Mardi, Michel Sapin, président (PS) de la région Centre et de l’association Avenir Rail, a déclaré que cette étude montrait que "les infrastructures ferroviaires françaises se sont dégradées, ce qui entraîne une détérioration importante de la qualité de service, du fait notamment des réductions de vitesse de circulation des trains". M. Sapin a appelé à un large débat parlementaire sur la question.
"Tout lien entre mon départ et la publication de ce rapport me semble fortuit", a dit au Monde M. Duport. Cet ancien délégué à la Datar, qui fut directeur de cabinet de Jean-Pierre Chevènement de 1997 à 1998, avait été nommé préfet d’Ile-de-France en 1998. En 2002, la droite l’avait écarté de ce poste très sensible et l’avait placé à la tête de RFF où il a remplacé M. Martinand, de sensibilité communiste.

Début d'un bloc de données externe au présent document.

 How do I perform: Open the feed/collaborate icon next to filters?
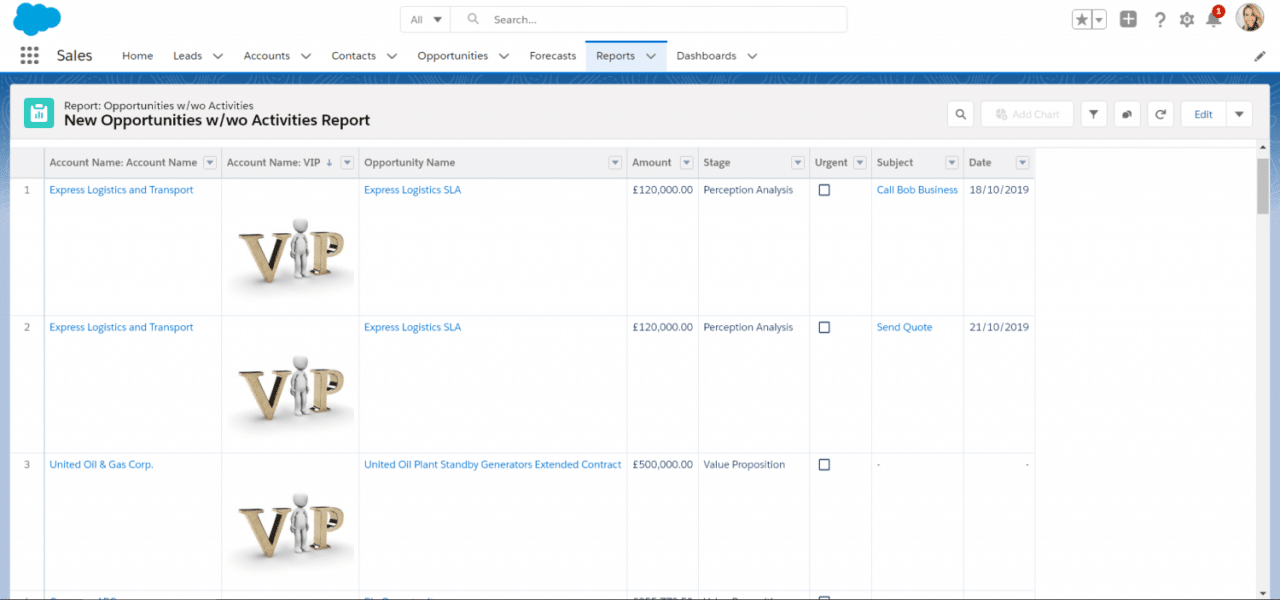(x=1126, y=113)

M. Duport ne veut voir dans ces mouvements que "les aléas des fonctions de la haute administration soumises aux décisions gouvernementales ".

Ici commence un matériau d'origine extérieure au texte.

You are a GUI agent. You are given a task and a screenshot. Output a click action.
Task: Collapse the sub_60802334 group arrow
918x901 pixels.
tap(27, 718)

Revenant sur l’audit, M. Duport affirme qu’il partage nombre des observations de ses auteurs, dont la nécessaire politique de renouvellement des infrastructures. Il rejoint également leurs réflexions sur la pertinence ou non du maintien d’un réseau aussi étendu, dont 46 % ne sont utilisés que pour assurer un faible trafic tant passagers que fret. "Un débat qu’il faudra un jour aborder de façon calme et réfléchi avec les collectivités locales et les régions", explique-t-il. Enfin, il approuve les experts sur l’indispensable effort de productivité. "J’ai découvert à ce poste, qui n’a pas été le plus simple de toute ma carrière, des agents très attachés à la notion du service public", dit M. Duport, à l’heure de son départ.
Il aura fait de RFF "un bel outil", selon ses termes, fort aujourd’hui de 659 personnes. En 2004, pour la première fois depuis sa création, en 1997, RFF a amélioré son résultat d’exploitation et dégagé une capacité d’autofinancement. Depuis le Comité interministériel d’aménagement et du développement du territoire (CIADT) du 18 décembre 2003, RFF, en tant que maître d’ouvrage, ne cesse de renforcer son activité : 75 % des projets du CIADT concernent les liaisons ferroviaires.
Sous la présidence de M. Duport, outre la ligne à grande vitesse est-européenne dont "les délais sont respectés", RFF aura conduit de grands chantiers dont celui sur le partage du patrimoine avec la SNCF, dont il annonce l’épilogue pour la fin de l’année.